- Activity:
Please extend the text on women's preferences for ovarian cancer testing, shown below ahead of the data, from where it stops.

- Passage to read:

In both the counting and conditional logit analysis, scores relate to the relative importance of attributes (ie, relative importance scores). In other words, differences between scores are meaningful whereas absolute values are not.

Subgroup analysis

Subgroup analysis was performed to explore the relationship between previous testing and preferences for future testing. Experience was captured by two questions that asked whether women had previously: (1) undergone testing for ovarian cancer or (2) received a transvaginal ultrasound for any reason. Subgroup analysis was based on conditional logit results and differences in relative importance scores between groups were tested using unpaired t-tests. Finally, heteroscedastic logit models were estimated to investigate whether differences between subgroup were attributable to scale differences (ie, differences in error variance between subgroups) or due to a genuine difference in preferences.

Results

In total, 159 women responded to the survey. The average response time for the questionnaire was 29 min 51 s. Four submissions were incomplete, two were removed due to failing all attention checks, and a further three responses were removed due to incorrect completion of the best–worst section of the survey, resulting in 150 responses for the final analysis. Respondents varied substantially in how difficult they found the best–worst portion of the questionnaire with 42% (63/150) reporting it easy/very easy but 38% (57/150) finding it difficult/very difficult. There were no significant differences in BWS responses between those who found the task difficult versus those who did not.

Demographics

The demographics of the sample are presented in table 2. The age ranged from 40 to 87 years old with a mean of 51.4 (SD=9.1). Most participants were white (120/150; 80%), married/in a relationship (97/150; 65%) and employed (78/150; 52%).

Table 2

Descriptive characteristics: sociodemographic

Most women perceived their risk of cancer as low-average (128/150; 85%) and ovarian cancer-related anxiety was generally low-moderate among respondents (116/150; 77%). Overall, 50 women (33%) reported previously undergoing a TVUS for any reason. Forty (27%) women reported being previously tested for ovarian cancer, with CA125 blood test being the most common test.

Crucially, when asked, 127/150 women (89%) stated they wished for a great deal/a lot of involvement in decisions relation to their own care but only 34/150 (23%) currently felt this was achieved, with 17/150 (11%) respondents felt unable to be involved in medical decisions at all. Further details are found in online supplemental appendix 1.

Best–worst results

Counting analysis

BWS results are presented in online supplemental appendix 2. Scores were bound between −1 and 1. Scores tending towards the extremes of the scale would imply homogeneity across respondents and consistency between responses across questions on an individual level. Importance scores ranged from −0.224 to 0.380, suggesting high levels of heterogeneity in preferences regarding test characteristics across respondents (see online supplemental appendix 3).

Overall, ‘chance of dying from ovarian cancer’ (0.380, 5% CI 0.26 to 0.49) was most important to women when considering ovarian cancer testing, followed by ‘test sensitivity’ (0.308, 95% CI 0.21 to 0.40). Conversely, ‘time away from usual activities’ (−0.244, 95% CI −0.33 to −0.15) and ‘gender of healthcare provider’ (−0.243, 95% CI −0.35 to −0.14) were considered least important to women when facing diagnostic testing and were statistically indistinguishable from each other.

- Data drawn from a dataset:

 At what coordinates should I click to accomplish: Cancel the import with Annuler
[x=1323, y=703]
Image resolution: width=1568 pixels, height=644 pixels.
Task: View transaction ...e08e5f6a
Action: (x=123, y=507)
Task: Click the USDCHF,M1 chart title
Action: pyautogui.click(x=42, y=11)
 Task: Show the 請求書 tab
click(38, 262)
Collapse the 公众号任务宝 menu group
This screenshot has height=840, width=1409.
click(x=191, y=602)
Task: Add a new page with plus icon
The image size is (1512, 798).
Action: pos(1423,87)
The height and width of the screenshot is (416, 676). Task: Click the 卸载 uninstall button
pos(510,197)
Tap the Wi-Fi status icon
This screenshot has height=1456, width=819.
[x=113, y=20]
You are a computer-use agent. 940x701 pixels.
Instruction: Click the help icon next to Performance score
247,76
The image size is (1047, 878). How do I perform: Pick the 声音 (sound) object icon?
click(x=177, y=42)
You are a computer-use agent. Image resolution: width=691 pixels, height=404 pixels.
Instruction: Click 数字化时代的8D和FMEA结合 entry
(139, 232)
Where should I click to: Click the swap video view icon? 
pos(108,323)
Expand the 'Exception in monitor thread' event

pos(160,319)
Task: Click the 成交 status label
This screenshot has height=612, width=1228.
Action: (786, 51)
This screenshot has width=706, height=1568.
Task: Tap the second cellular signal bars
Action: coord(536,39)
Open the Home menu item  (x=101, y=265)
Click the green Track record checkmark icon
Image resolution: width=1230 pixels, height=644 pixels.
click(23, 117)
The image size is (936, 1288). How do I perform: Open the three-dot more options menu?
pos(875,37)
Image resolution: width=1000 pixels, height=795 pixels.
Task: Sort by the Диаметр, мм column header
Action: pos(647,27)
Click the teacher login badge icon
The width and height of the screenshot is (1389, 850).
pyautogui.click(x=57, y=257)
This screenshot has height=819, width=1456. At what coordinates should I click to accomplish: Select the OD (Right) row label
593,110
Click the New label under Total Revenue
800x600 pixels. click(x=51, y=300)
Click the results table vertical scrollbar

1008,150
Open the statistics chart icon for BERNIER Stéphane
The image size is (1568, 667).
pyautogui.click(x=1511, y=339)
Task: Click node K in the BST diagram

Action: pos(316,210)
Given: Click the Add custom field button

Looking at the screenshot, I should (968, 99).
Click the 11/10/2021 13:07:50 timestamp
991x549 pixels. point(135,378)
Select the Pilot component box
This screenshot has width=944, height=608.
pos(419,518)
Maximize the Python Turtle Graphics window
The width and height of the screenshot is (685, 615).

- Written reply:
Conditional logit analysis

The results for the conditional logit model are shown in online supplemental appendix 2. The order of importance remained consistent across the two analysis methods and the estimates were highly correlated (online supplemental appendix 4).

All items had a positive coefficient and most were statistically significant at the 95% level, confirming the relative importance of all attributes compared with ‘time away from usual activities’. Non-significant items were those with the lowest importance (eg, ‘gender of healthcare providers’ and ‘how test results are returned’), suggesting a clustering effect towards the bottom of the importance scale.

Figure 2 shows the relative importance scores associated with the conditional logit estimates. The distance between each item is a spatial visualisation of differences in relative importance. Importance scores ranged from a maximum of 9.88 (95% CI 7.04 to 12.72) for ‘chance of dying of ovarian cancer’ to a minimum of 1.93 (95% CI 1.34 to 2.52) for ‘time away from usual activities’ and Gender of healthcare providers. Indicating ‘chance of dying from ovarian cancer’ was approximately five times more important to respondents. The most important characteristics to respondents were clear and distinct: however, spatial visualisation demonstrated grouping of attributes towards the centre and bottom of the scale. Groupings were distinct to other items but differences in importance between items within clusters is less distinguishable. In general, results demonstrate a clear prioritisation of outcome (dark blue dots) and test specific characteristics (light blue dots) whereas service delivery characteristics (pink dots) were consistently less important to respondents.

Figure 2

Best–worst scaling results. The distance between attributes is a spatial representation of the difference in relative importance between attributes on the latent importance scale.

Subgroup analysis

Women previously tested for ovarian cancer placed significantly lower importance on ‘pain and discomfort’ in comparison to test-naïve individuals. There was also evidence to suggest ‘time away from usual activities’ and ‘test specificity’ were less prioritised by previously tested women while ‘openness of healthcare providers’ and ‘test specificity’ appeared marginally more important to those with test experience (figure 3).

Figure 3

Subgroup analysis results comparing importance scores between those previously tested for ovarian cancer (OC) (n=40) and those who have never been tested (n=110). Error bars represent 95% CIs.Significance of differences between subgroups: *p<0.10, **p<0.05, ***p<0.01

For women who had previously undergone a TVUS, ‘chance of diagnosing another condition’ and ‘chance of dying from ovarian cancer’ were significantly more important compared with those with no test experience (figure 4). Alternatively, women who had never been tested appeared to place higher value on ‘information included with the invitation’ and ‘choice of appointment time’, although the overall importance of such attributes remained relatively low.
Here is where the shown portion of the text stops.